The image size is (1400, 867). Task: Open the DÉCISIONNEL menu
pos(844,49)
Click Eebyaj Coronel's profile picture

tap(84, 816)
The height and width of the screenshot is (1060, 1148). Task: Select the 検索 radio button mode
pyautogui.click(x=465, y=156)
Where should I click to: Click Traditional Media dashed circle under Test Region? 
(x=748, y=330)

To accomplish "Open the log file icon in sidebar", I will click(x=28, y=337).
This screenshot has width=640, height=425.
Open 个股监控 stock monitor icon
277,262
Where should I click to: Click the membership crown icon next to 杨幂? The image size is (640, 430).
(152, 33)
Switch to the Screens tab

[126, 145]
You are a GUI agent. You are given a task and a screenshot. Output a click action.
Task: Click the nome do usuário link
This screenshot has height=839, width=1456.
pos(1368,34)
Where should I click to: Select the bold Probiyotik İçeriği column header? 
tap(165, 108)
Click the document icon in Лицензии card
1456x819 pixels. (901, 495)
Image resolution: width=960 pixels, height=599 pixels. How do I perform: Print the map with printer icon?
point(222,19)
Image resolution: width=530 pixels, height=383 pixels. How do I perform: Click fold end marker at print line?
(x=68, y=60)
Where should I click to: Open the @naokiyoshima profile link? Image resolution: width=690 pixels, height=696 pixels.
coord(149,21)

PROBLEM DETAILS
Reproduce every entry above word for word, in the same order.

SOLUTION BELOW
The image size is (1400, 867). Task: Open the DÉCISIONNEL menu
pos(844,49)
Click Eebyaj Coronel's profile picture

tap(84, 816)
The height and width of the screenshot is (1060, 1148). Task: Select the 検索 radio button mode
pyautogui.click(x=465, y=156)
Where should I click to: Click Traditional Media dashed circle under Test Region? 
(x=748, y=330)

To accomplish "Open the log file icon in sidebar", I will click(x=28, y=337).
This screenshot has width=640, height=425.
Open 个股监控 stock monitor icon
277,262
Where should I click to: Click the membership crown icon next to 杨幂? The image size is (640, 430).
(152, 33)
Switch to the Screens tab

[126, 145]
You are a GUI agent. You are given a task and a screenshot. Output a click action.
Task: Click the nome do usuário link
This screenshot has height=839, width=1456.
pos(1368,34)
Where should I click to: Select the bold Probiyotik İçeriği column header? 
tap(165, 108)
Click the document icon in Лицензии card
1456x819 pixels. (901, 495)
Image resolution: width=960 pixels, height=599 pixels. How do I perform: Print the map with printer icon?
point(222,19)
Image resolution: width=530 pixels, height=383 pixels. How do I perform: Click fold end marker at print line?
(x=68, y=60)
Where should I click to: Open the @naokiyoshima profile link? Image resolution: width=690 pixels, height=696 pixels.
coord(149,21)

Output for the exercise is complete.